Minimum: A100 80GB at Q4_K_M (180 GB on disk, ~80-90 GB active resident at Q4 = tight but feasible). Recommended: dual RTX A6000 96 GB total at Q4_K_M with row-split (8-16K context). Budget path: CPU-only on 256 GB RAM server at Q4_K_M (3-6 tok/s). VRAM math: 389B total, ~52B active. Q4_K_M for active subset ≈ 30 GB. Expert weights (inactive) stored in VRAM or RAM depending on offload strategy. llama.cpp with KV offload and expert offload to RAM reduces VRAM requirement but adds latency on expert switches. RTX 4090 24GB: Q3_K_M with aggressive expert offload to RAM. Mac Studio M4 Ultra 128GB can run Q4_K_M at ~4-8 tok/s. Cloud: 2× A100 at ~$16-30/hr.

What breaks first

Expert routing stall. When experts are offloaded to system RAM, a routing decision that hits a RAM-resident expert adds 50-200ms latency.

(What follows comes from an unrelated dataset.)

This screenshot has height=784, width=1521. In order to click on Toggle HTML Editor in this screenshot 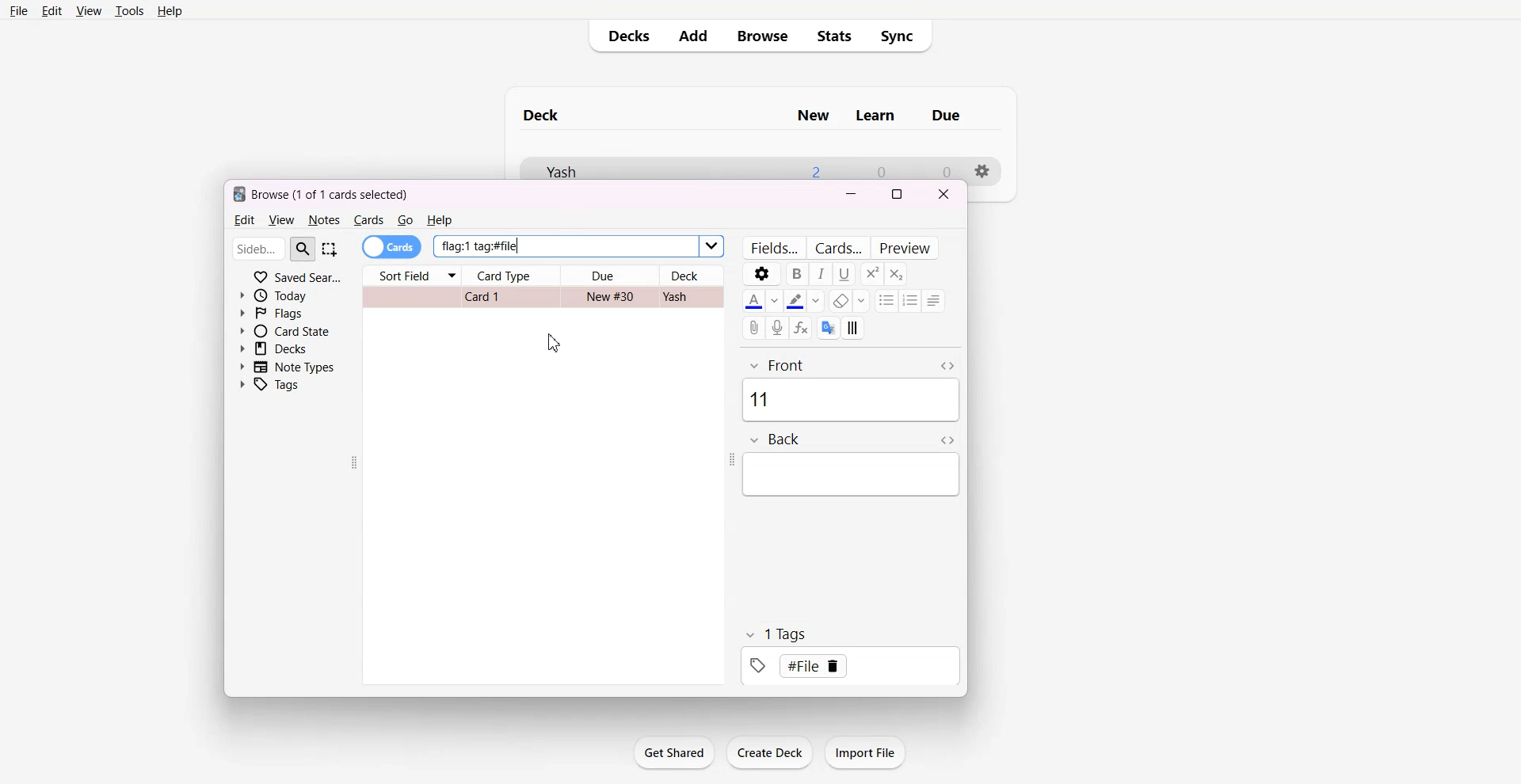, I will do `click(942, 442)`.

At low batch sizes this creates visible stutter in generation. Keep as many experts in VRAM as possible. 2. Chinese-language bias. Hunyuan-Large is Tencent's model — training data is Chinese-heavy. English quality is competitive but may show Chinese-culture bias in nuanced prompts. 3. AWQ on MoE. AWQ-INT4 quantization on MoE architectures can produce worse degradation on expert-routing stability versus dense models. Test routing correctness at Q4 before deploying. 4. Tensor-split imbalance. llama.cpp row-split across mismatched GPUs (e.g., A6000 + RTX 3090) causes the faster GPU to idle waiting for the slower GPU. Use identical GPU pairs.

Runtime recommendation

llama.cpp with -ngl 999 and expert offload tuning for single-node. vLLM for multi-user serving with tensor-parallel=2 on A100. SGLang if vLLM MoE routing is unstable. Avoid Ollama — MoE expert offload isn't exposed in Ollama's config surface and default settings may cause OOM.

Common beginner mistakes

Mistake: Assuming "52B active" means it fits in 32 GB VRAM. Fix: All 389B experts must be accessible (disk/RAM/VRAM). The 52B is what's computed per token, not what's stored. Minimum ~180 GB storage for Q4. Mistake: Expecting consistent generation speed. Fix: Expert routing means some tokens route to VRAM-resident experts (fast) and some to RAM-resident experts (50-200ms stall). Speed varies per token. Mistake: Using Q8 for the full MoE. Fix: Q8 for 389B is ~350 GB — requires 4-8× A100. Start at Q4_K_M. Mistake: Ignoring license restrictions. Fix: Tencent's license for Hunyuan-Large may restrict commercial use. Verify on huggingface.co/tencent/Hunyuan-Large before production deployment.